London Pubs Group

Campaign for Real Ale

Campaign for Real Ale

Fox & Anchor

115 Charterhouse Street,
EC1M 6AA

Although this is no longer one of London’s Real Heritage Pubs it is in CAMRA’s 2011 Good Beer Guide and is also worth a visit for its gorgeous Art Nouveau ceramic frontage and entrance. At the back are various intimate snugs but much of the woodwork is new and may date from a 1993 refit.

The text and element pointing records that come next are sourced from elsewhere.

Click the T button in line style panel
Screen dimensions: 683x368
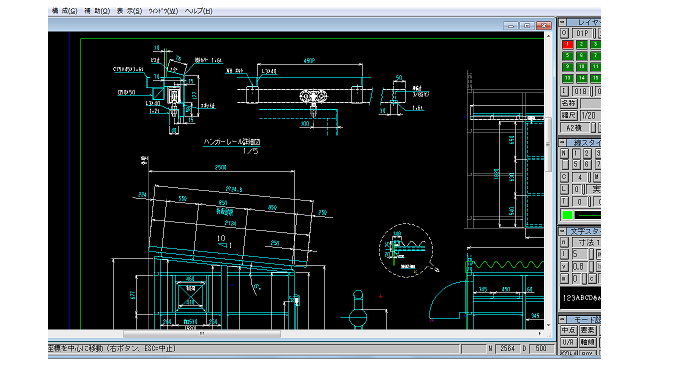coord(564,202)
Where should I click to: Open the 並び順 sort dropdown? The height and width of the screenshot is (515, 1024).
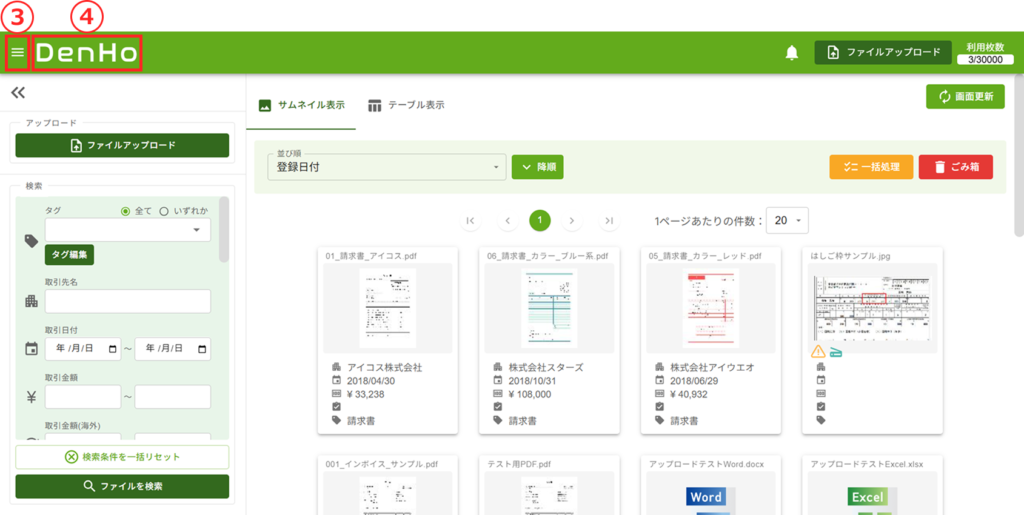(x=388, y=167)
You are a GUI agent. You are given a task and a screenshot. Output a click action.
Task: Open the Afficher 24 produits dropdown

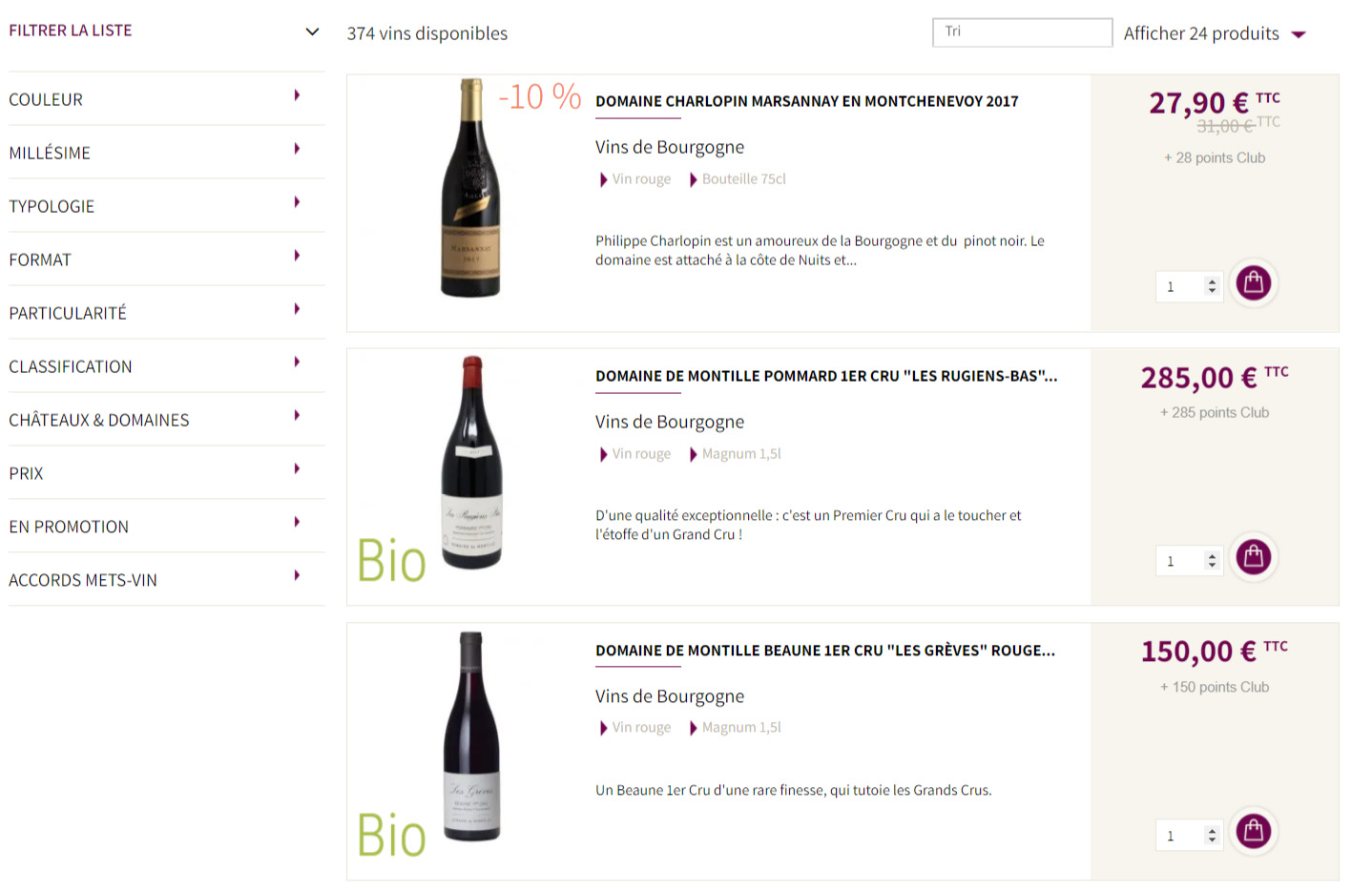pyautogui.click(x=1299, y=34)
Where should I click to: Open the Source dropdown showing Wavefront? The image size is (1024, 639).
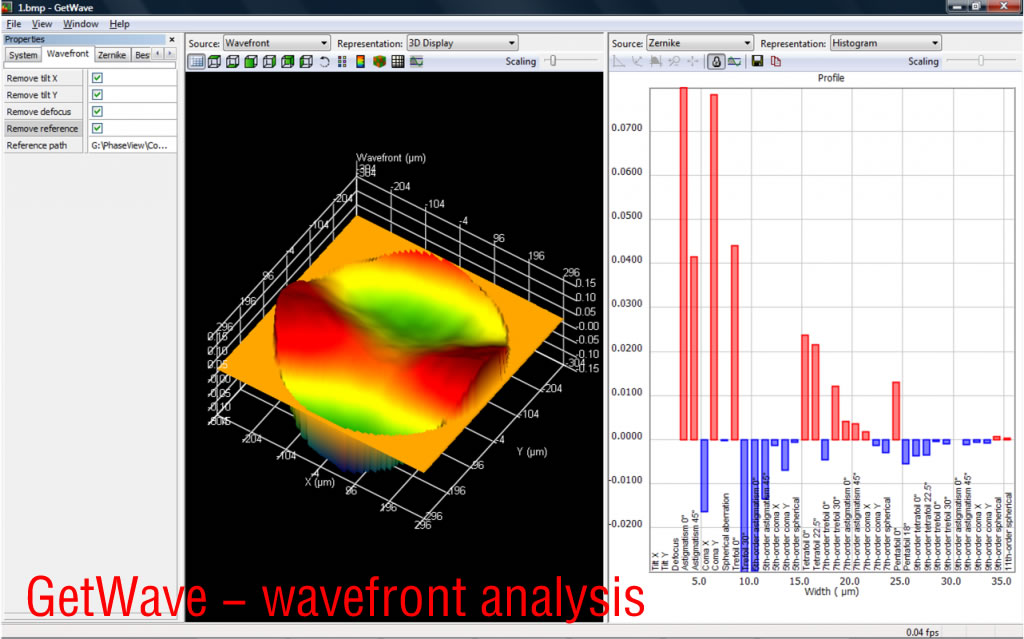point(276,43)
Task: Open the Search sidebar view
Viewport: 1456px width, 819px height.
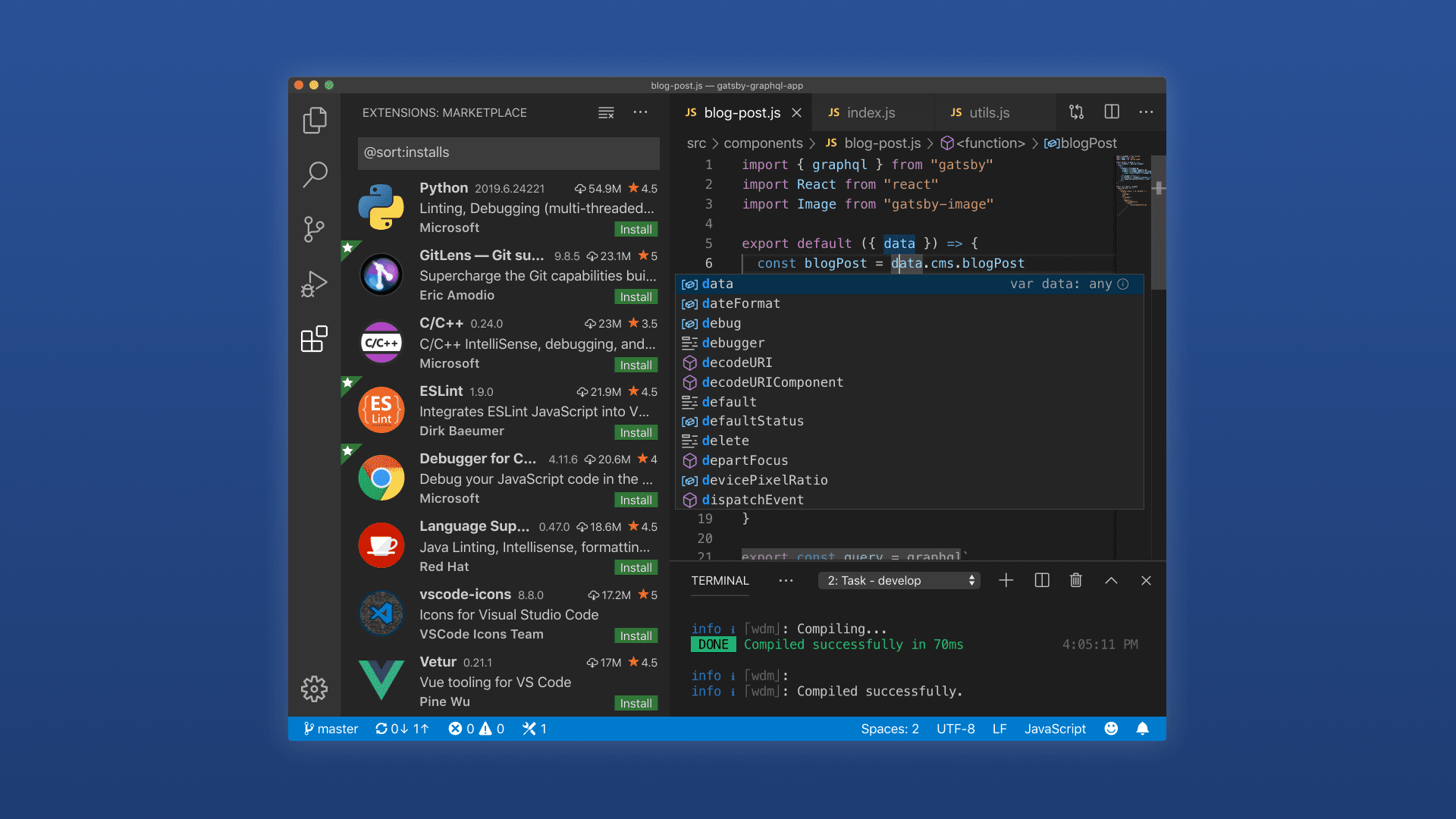Action: click(315, 174)
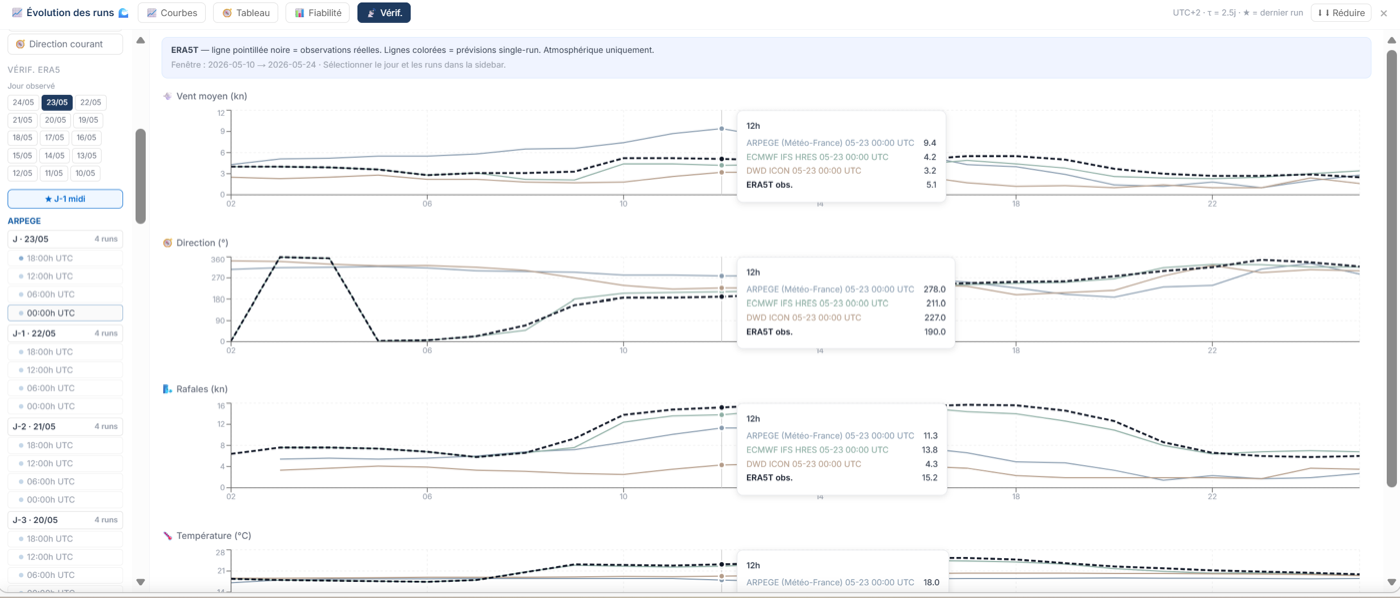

The pub is also a grade II listed building and the listing description is as follows: “Public house. Dated 1898 on gable. Designed by Latham Augustus Withall and built by W. H. Lascelles and Co.; the decorative panels on the inside external walls of the ground floor, and perhaps most or all of the decorative front, designed by W.J.Neatby and manufactured by Doulton and Co of Lambeth. Terracotta and faience, of buff and various other colours; roof obscured by parapet. Four storeys, three-window range. An excellent example of street architecture and decorative tilework under the influence of Art Nouveau. Ground-floor wooden pub front recessed between Jacobean-style pilasters supporting inswept fascia and cornice; the wooden front with a canted bay flanked by doors with original panelled dado, decorative aprons, egg-and-dart frieze and some engraved glass. Upper windows flat-arched with mullions and transoms and moulded architraves, each floor framed by pilasters and cornice of different design; central first-floor window slightly projecting behind a stilted round arch mounted on small female term figures, with exaggeratedly long voussoirs of white and green faience alternately; frieze over first floor with 'FOX & ANCHOR' in central panel, confronting peacocks in outer panels, and two griffins bracketed out over central bay; second floor has shallow canted bay to central window, panels over with female faces enmeshed in arabesques; cornice with elaborate profile in plan and finials over central bay; third floor has lintels with joggled joints. Shaped gable of eccentric, almost circular profile filled with ornament in coloured faience of a fox and anchor flanking a stylised tree. Stylised trees also in panels to inside walls in front of wooden frontage on ground floor which are signed by Neatby and Doultons. Terrazzo pavement with Art Nouveau ornament. The interior has a stretch of tilework to the dado on the east wall, and a bar back and bar front which may be original, but have been altered. (Historians' file, English Heritage London Division).”

The Fox & Anchor featured on the Evening Crawl of EC1 and EC2 in December 2001, and the Cloth, Meat, Diamonds and Leather: Evening Crawl of Smithfield and Clerkenwell in April 2011.